I thought I would start the new month with a catch-up blog post. We have had such a busy week here as our eldest daughter Tam was staying. First of all, a busy Fleamarket on Sunday, then up early again to go to Malvern Fleamarket, which is SO huge it took us 7 hours to walk round it, and even then we abandoned the last hall (which is more up-market, they have electricity (!) and some beautiful things on offer). We spent quite a bit but got some real bargains, and Tam did well, buying two vintage tops by Biba and Laura Ashley (both Edwardian style blouses with lacey trims), a lovely art Nouveau enamelled belt buckle, a little 1970s butterfly and dried flowers display under a glass dome, and a beautifully-embroidered 1970s picture of a peacock and various floral motifs. As you can no doubt tell, she is her mother's daughter to the core!

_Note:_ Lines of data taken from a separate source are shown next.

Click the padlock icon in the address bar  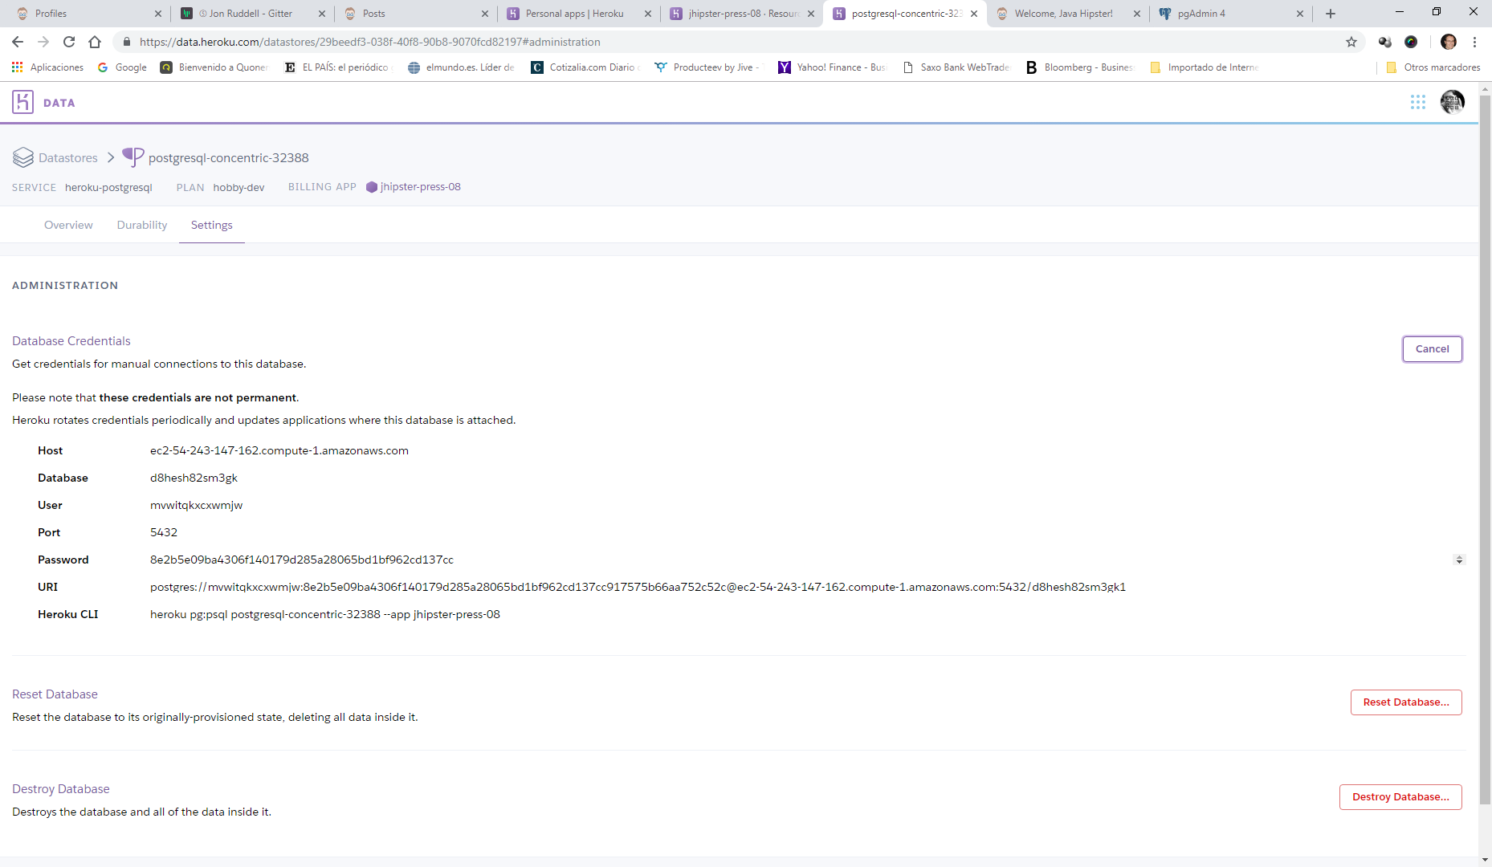click(126, 42)
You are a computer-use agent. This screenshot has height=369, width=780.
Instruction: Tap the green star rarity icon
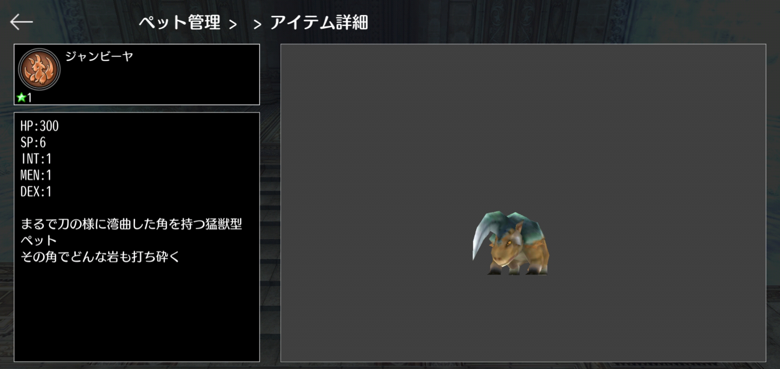[x=22, y=98]
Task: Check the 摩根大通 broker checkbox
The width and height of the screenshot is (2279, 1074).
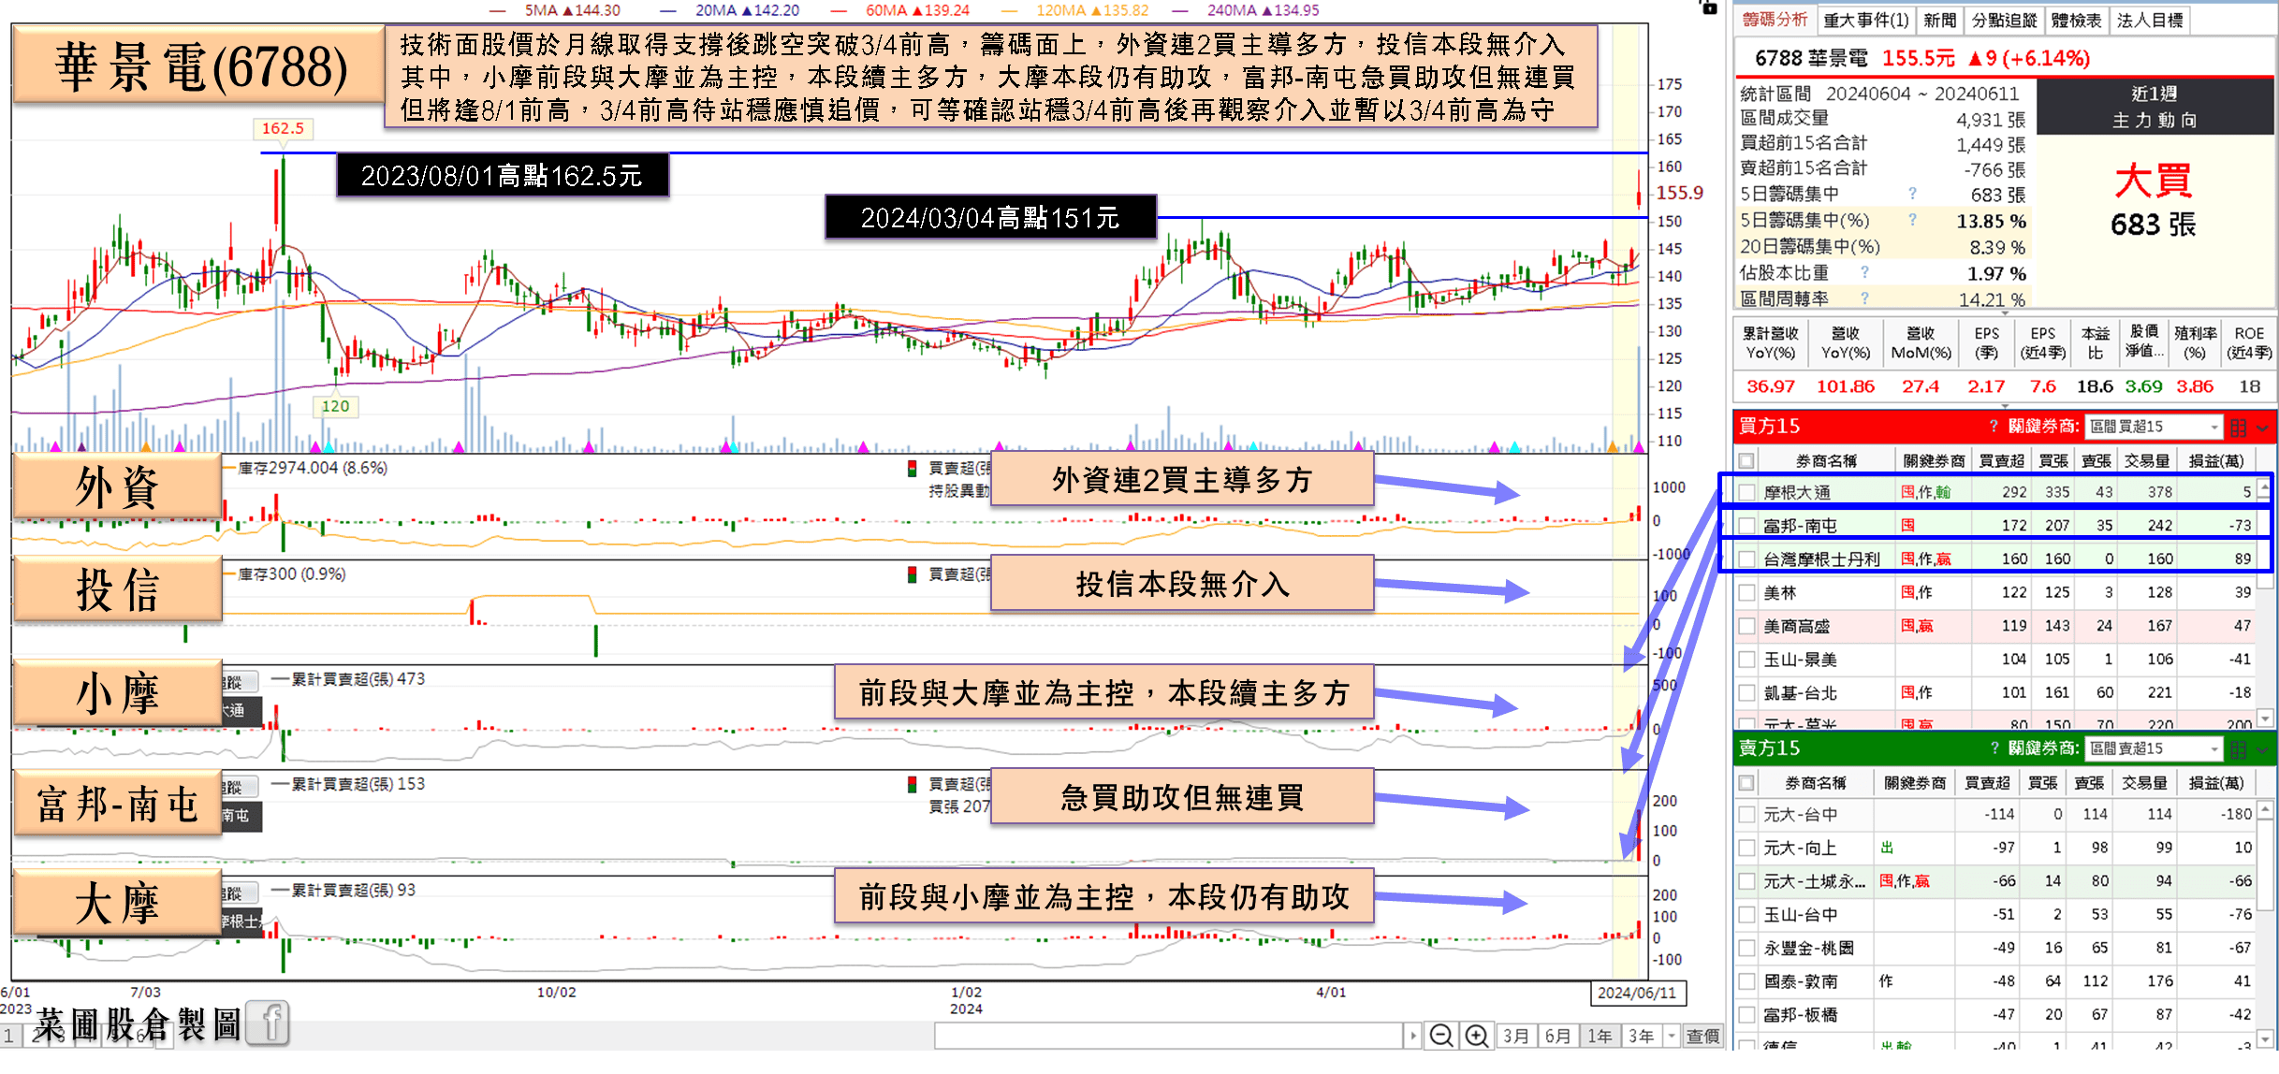Action: point(1746,492)
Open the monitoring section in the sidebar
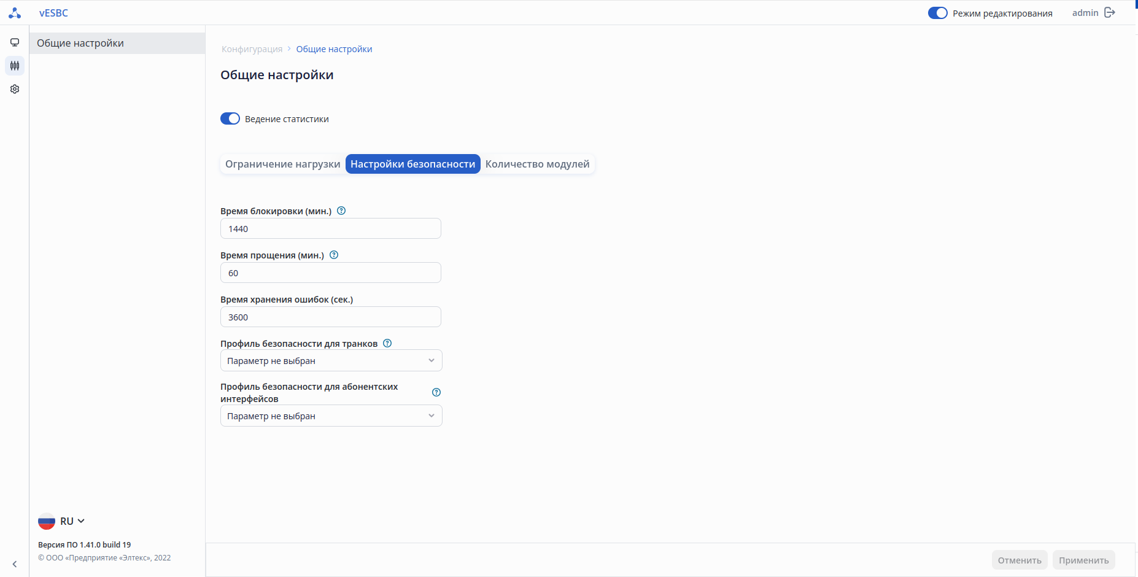The image size is (1138, 577). [15, 42]
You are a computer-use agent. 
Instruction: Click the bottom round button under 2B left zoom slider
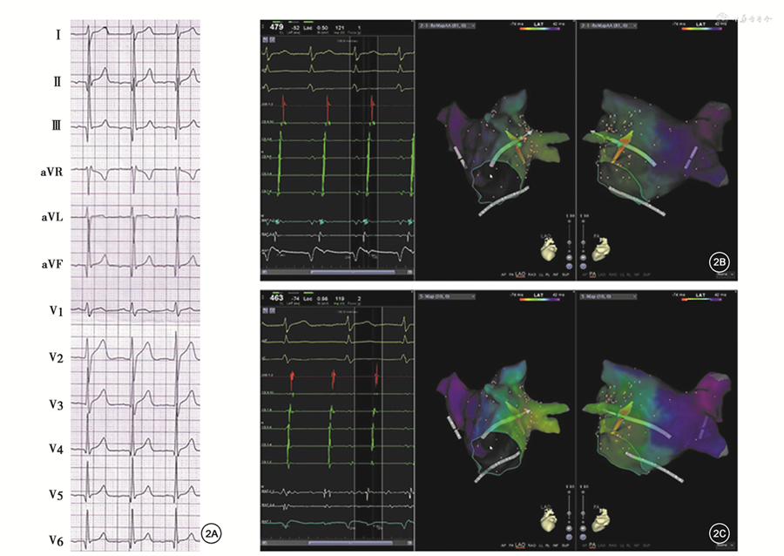click(569, 267)
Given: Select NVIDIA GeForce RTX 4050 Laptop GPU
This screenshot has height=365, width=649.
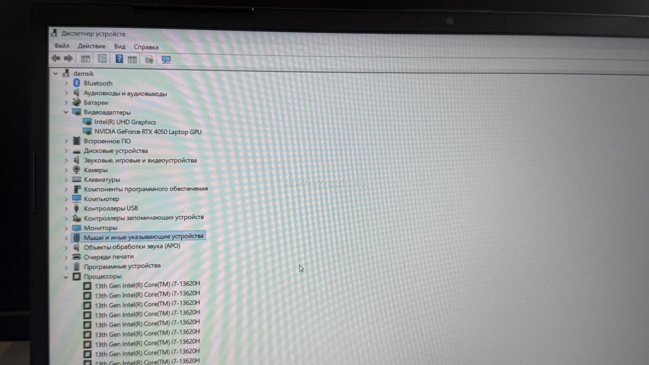Looking at the screenshot, I should tap(148, 132).
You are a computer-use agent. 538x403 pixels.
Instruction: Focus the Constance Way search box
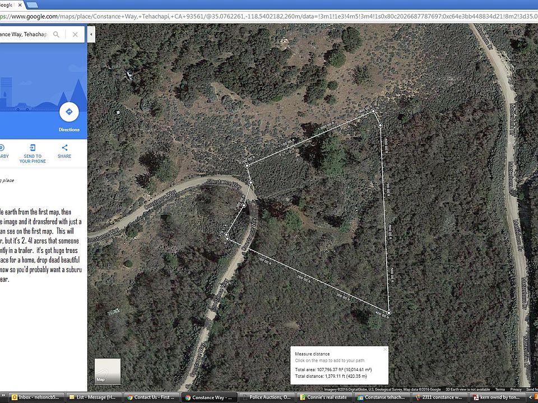point(25,34)
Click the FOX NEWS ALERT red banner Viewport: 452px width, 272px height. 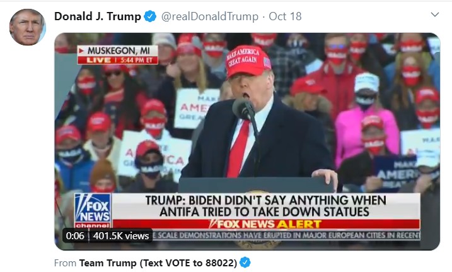pyautogui.click(x=266, y=224)
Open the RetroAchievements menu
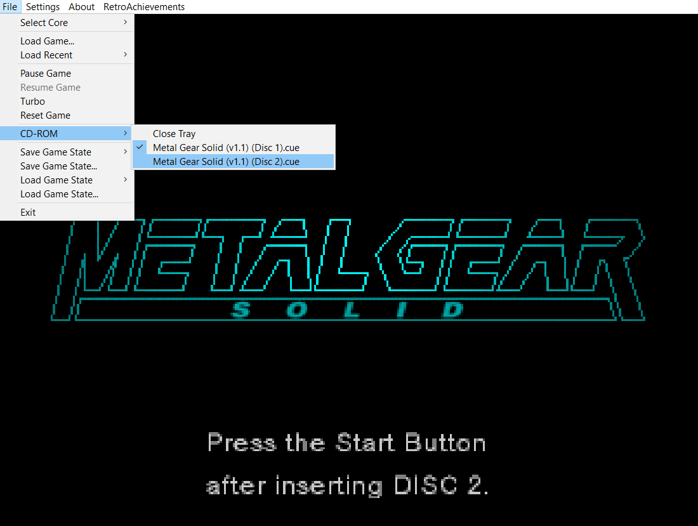Viewport: 698px width, 526px height. 144,6
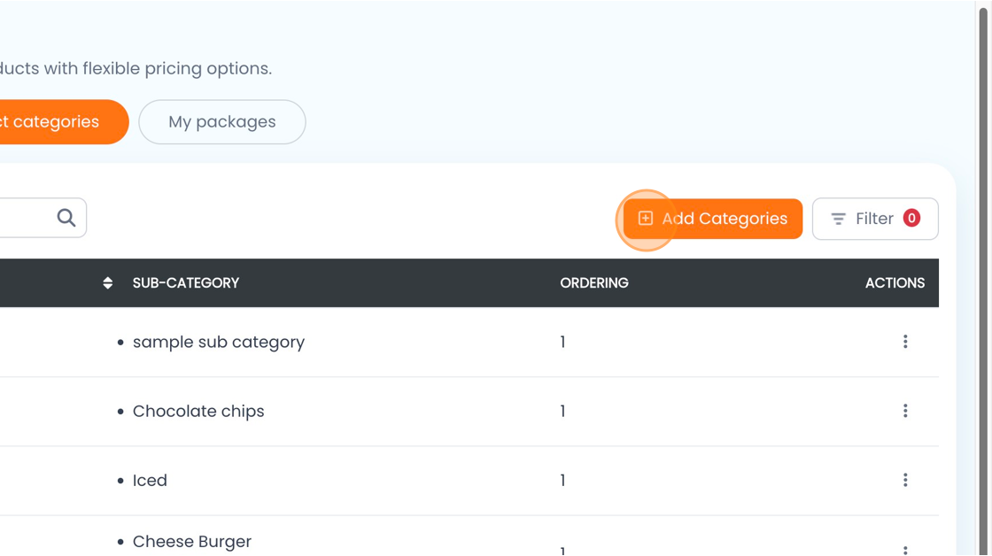Select the Cheese Burger sub-category
The width and height of the screenshot is (992, 556).
(x=192, y=541)

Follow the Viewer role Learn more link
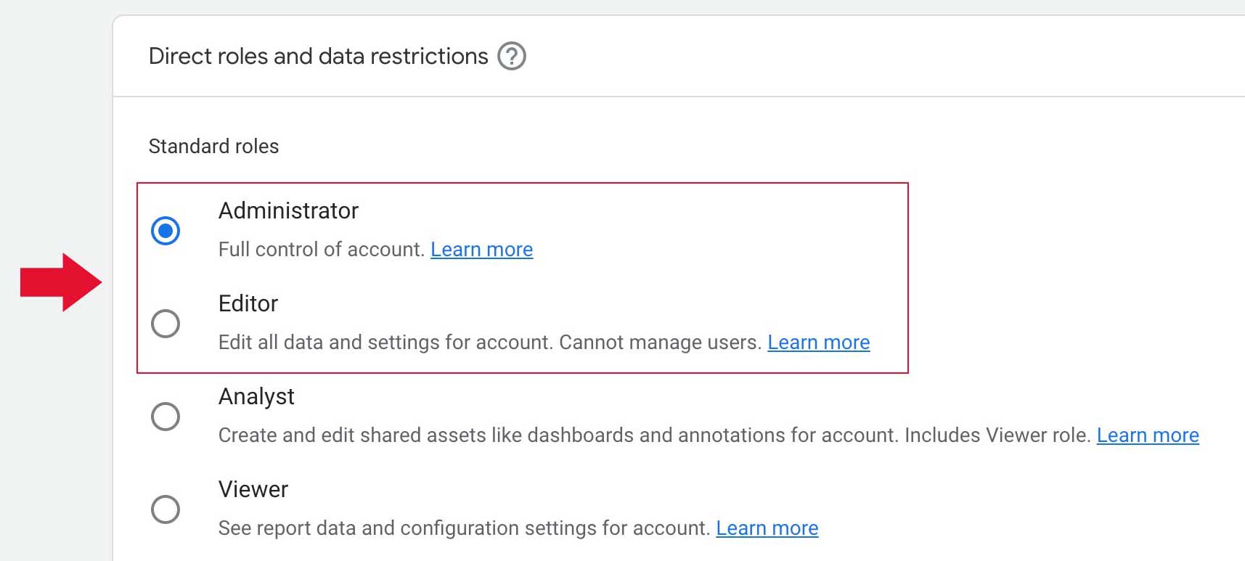[767, 528]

I forgot my camera, so we used Tam's but I won't get those photos until next week, as she has gone home today and has a conference in London early in the week, so a busy time for her.
I took a couple of photos of my stuff when we got back though.
This is a beautiful Victorian hand-pieced throw, made from various velvets, in the Baby's Block pattern, which also doubles as stars. It is a little distressed, especially the brown pieces in the centre, but that is part of its history. It was £15 so I didn't feel too guilty. I felt that I HAD to bring it home with me.
This is one corner of a very skillfully worked embroidered tablecloth. Scabious, ferns, foxgloves and leaves - beautiful. I love embroidered pieces and wish I was as skilful as this lady had been. The colours are more intense in real life.
This little piece is an original Art Nouveau/Arts and Crafts piece of Calligraphy, and again, as I love to see something beautifully made, it now graces the Hall wall.
Another piece of Arts and Crafts craftsmanship. This is dated 1907, and "signed" inside the door. Every bit of the pattern is beautifully chiselled out, punched out, scored or carved. We saw it at the Sunday Fleamarket on a stall belonging to some friends of ours, and I just fell in love with it on first sight. We paid the going rate . . .
Mr M Protetheroe of Swansea, you are surely in Heaven now, but take a bow . . .
This is for our New House. Whenever that happens . . .
As I said, we have had a busy week. Yesterday we went back to Herefordshire, and just over the border into Gloucestershire, to view three houses. The top photo of this blog was taken in the Forest of Dean as we pulled off the road for a cup of tea and contemplation of the map, on route to the next house. There were several Redstarts flying about, and returning to the same branch each time. Fascinating to watch.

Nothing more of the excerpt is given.